For other people the Jesus Prayer is a means to some sort of "mystical experience." Saying the Jesus Prayer gives them some sort of transcendent experience that has an ethereal or surreal quality about it. It takes them to the "mystical" in the sense that it removes them from themselves and from the world for a moment. It helps them escape from the world.

For still other folks saying the Jesus Prayer is about stillness, inner peace. Saying the Jesus Prayer calms their mind. All of us know how our thoughts can at times run away from us. Our mind just races out of control until all we want to do is pull out our hair. We often wish we could just flip a switch and shut our brain down for a bit. For some people, the Jesus Prayer is that switch.

But these things are not what the Jesus Prayer - or any other prayer for that matter - is all about. The Jesus Prayer is about communion, just as all prayer is about communion. We seek communion with God. We seek to enter into relationship with God. We seek the face of God. We seek to know God. True prayer, as the saints point out, isn't about the words that we pray, but about developing a relationship with God. The words that we pray, in a sense, mediate that relationship. The words lay the foundation for building our relationship with God. But at some point, the words must cease, even if only for a moment. St. Isaac (the Syrian) if Nineveh points out that the highest form of prayer moves beyond words, to the point that the words of prayer themselves can become a distraction. This is not a permanent state, and one eventually has to return to the words of prayer, but at the moment that the soul moves beyond words all words must cease otherwise prayer itself ceases.

Prayer is about communion with God Who dwells in us by virtue of our Baptism. As we work to deepen this communion, as we struggle to remain always in God's presence, then we are given the gifts mentioned above. Prayer, true prayer, can lead to inner peace, stillness, "mystical experiences," a drawing up out of the troubles of this world, but these things are not the goal of prayer themselves and they cannot be forced. Peace, stillness, transcendence, etc., are all gifts from God.
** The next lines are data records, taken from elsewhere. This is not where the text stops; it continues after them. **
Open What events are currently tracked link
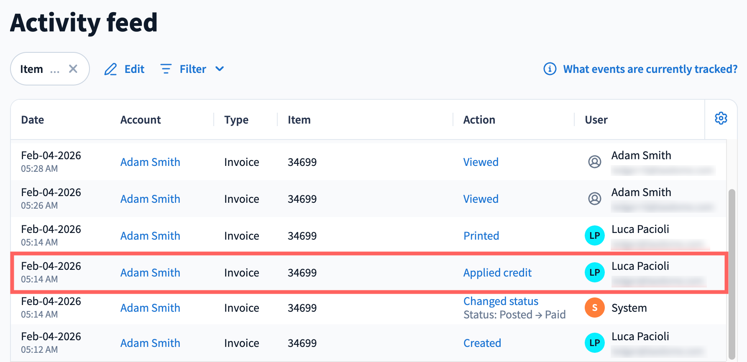 click(650, 69)
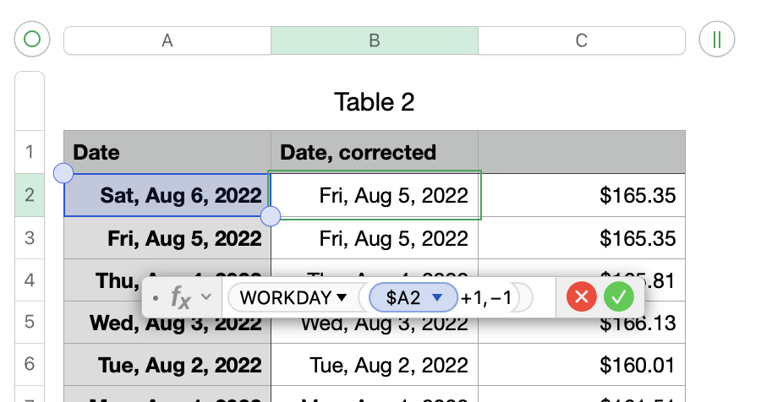The height and width of the screenshot is (402, 761).
Task: Accept the formula with green checkmark
Action: [619, 296]
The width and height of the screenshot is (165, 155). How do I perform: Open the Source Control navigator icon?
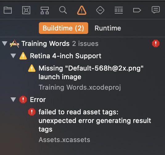pos(26,10)
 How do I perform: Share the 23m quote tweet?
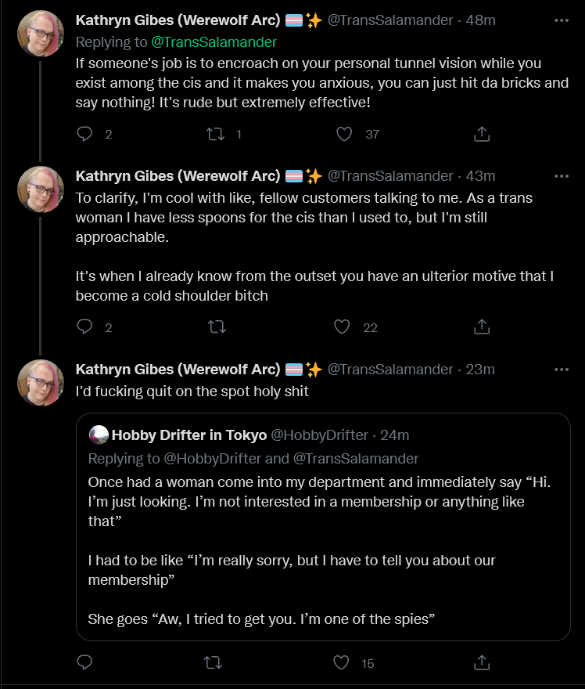pos(482,662)
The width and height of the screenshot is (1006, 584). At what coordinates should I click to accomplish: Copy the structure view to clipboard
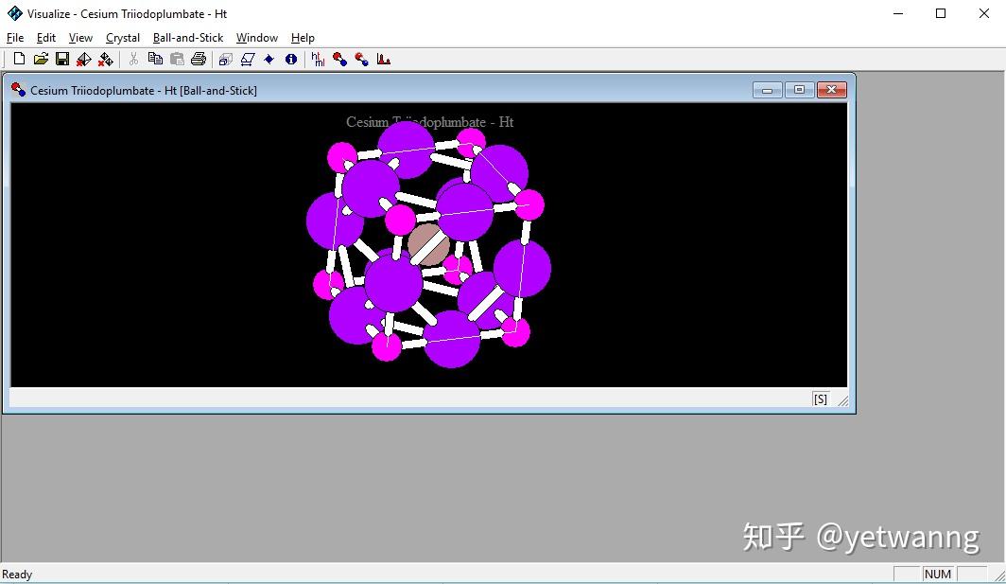click(154, 59)
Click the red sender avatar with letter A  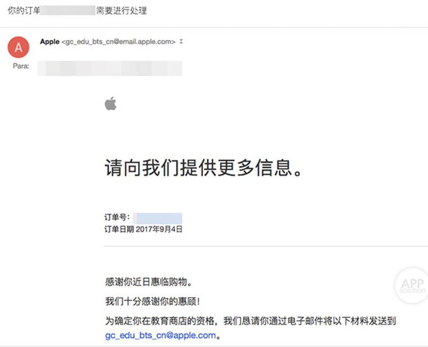coord(18,47)
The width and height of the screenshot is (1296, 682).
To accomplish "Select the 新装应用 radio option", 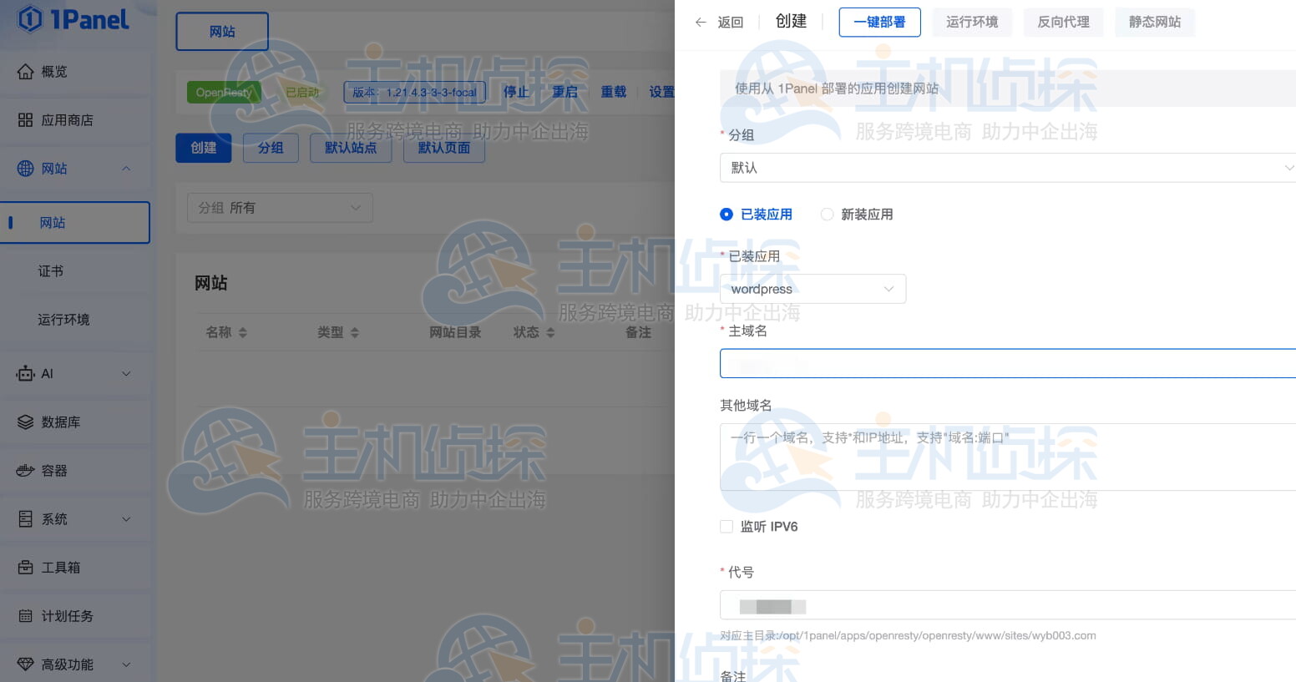I will pyautogui.click(x=828, y=215).
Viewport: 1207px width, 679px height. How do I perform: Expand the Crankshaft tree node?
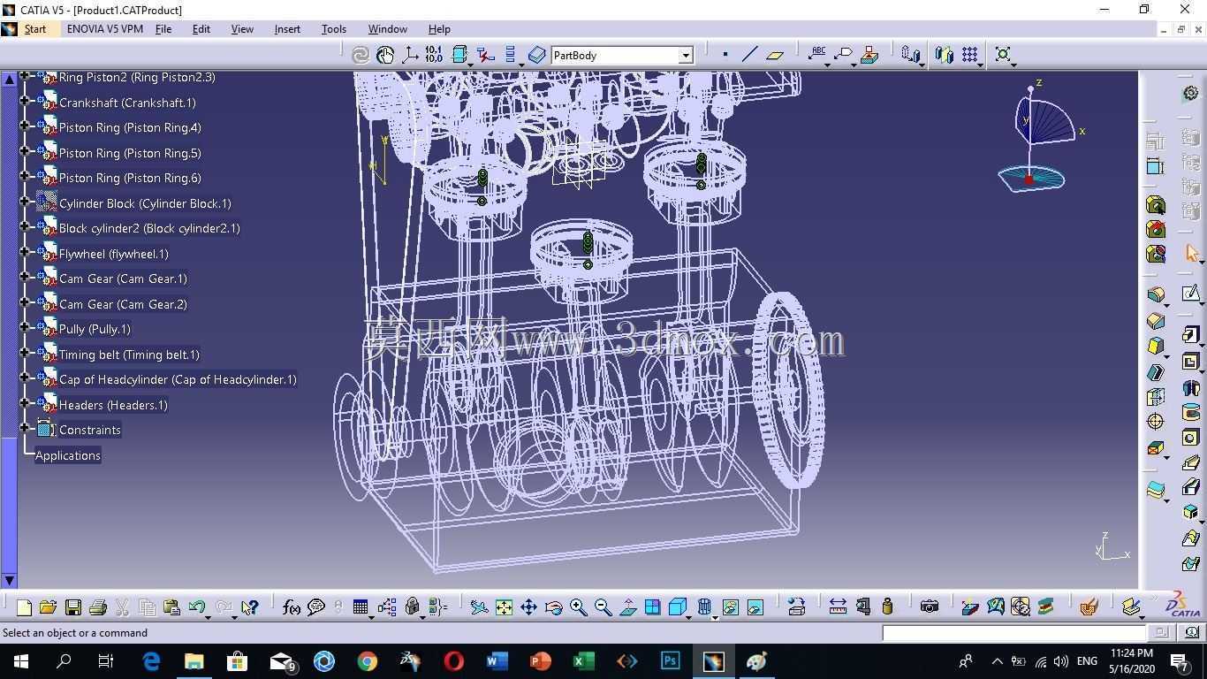click(x=25, y=102)
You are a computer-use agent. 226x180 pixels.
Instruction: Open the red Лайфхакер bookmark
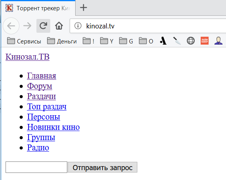pos(205,41)
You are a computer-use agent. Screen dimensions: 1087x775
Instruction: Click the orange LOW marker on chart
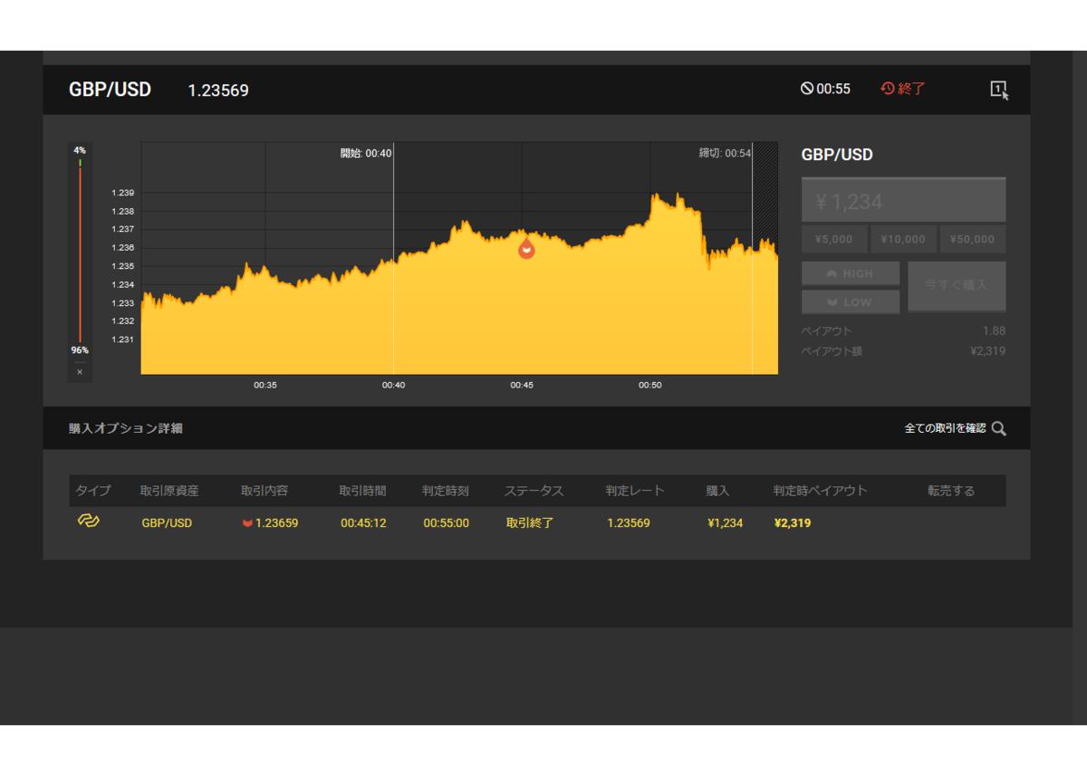(x=526, y=249)
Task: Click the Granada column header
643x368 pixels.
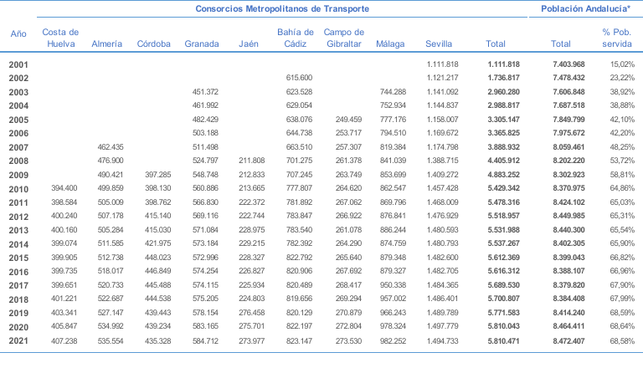Action: pos(202,43)
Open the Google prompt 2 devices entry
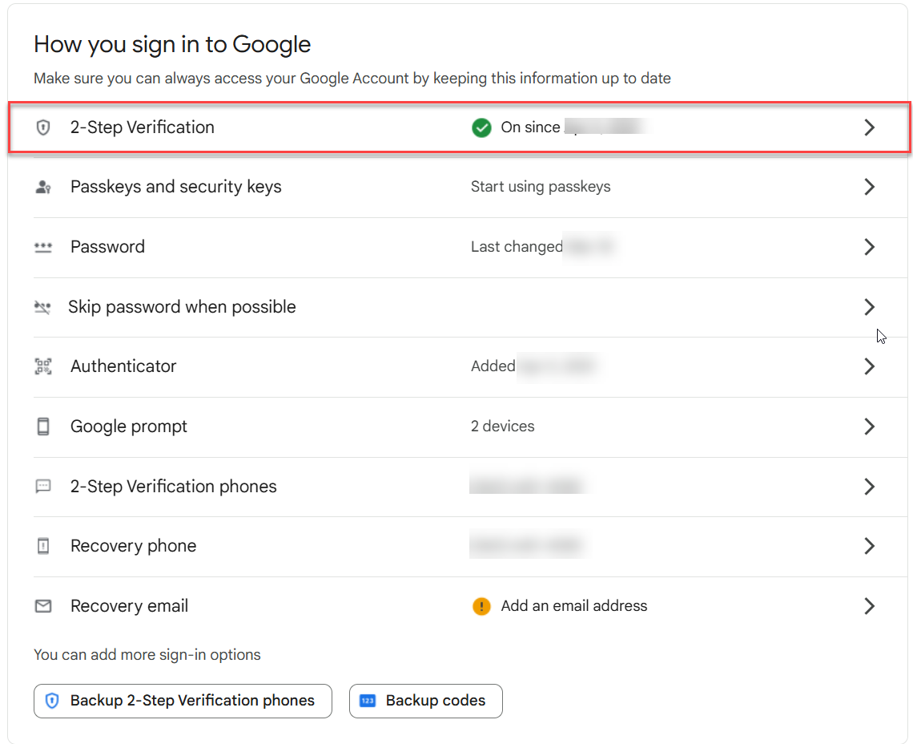 pos(502,427)
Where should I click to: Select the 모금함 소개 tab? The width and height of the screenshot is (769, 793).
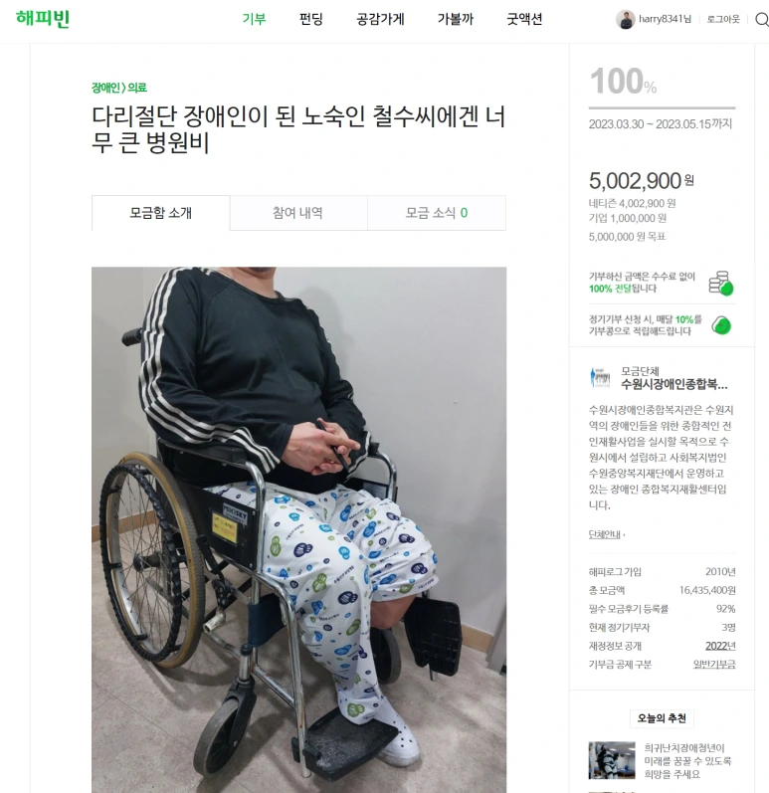(161, 213)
Our duty is not to seek those gifts, but to seek the Giver. Prayer is the struggle to seek the Giver, to seek an ever-deepening relationship with the One Who is "all in all."

Ultimately prayer leads us back into ourselves and purifies us, because in drawing closer to the fire of God's love all that is imperfect must be melted away. Prayer too leads us back into the world so that, ignited by the fire of God's love, we can be the light in the world and set the world on fire, as Jesus so desired. Prayer doesn't lead us away from ourselves, from others, from the world. Prayer, rather, makes us more sensitive to our need for the purifying fire of God's love in our lives and throughout the world. The power of the Jesus Prayer, as Fr. Lev Gillet points out in his wonderful little book, On the Invocation of the Name of Jesus, is that through it we can invoke the name of God upon all of mankind and all of creation. Invoking God's name is the same as invoking His very presence. And so by invoking the name of Jesus in our lives and in all of creation, we invoke the very presence of God, thereby transforming all of creation into prayer, into relationship with God.

We seek God's presence. We seek his presence in our lives and in our world. God's presence will purify our hearts. His Presence will purify our world. Only the presence of God will bring peace, joy, love, and unity. Only His presence will bring His kingdom. And how blessed is the kingdom of the Father, and of the Son, and of the Holy Spirit! May heaven consume us.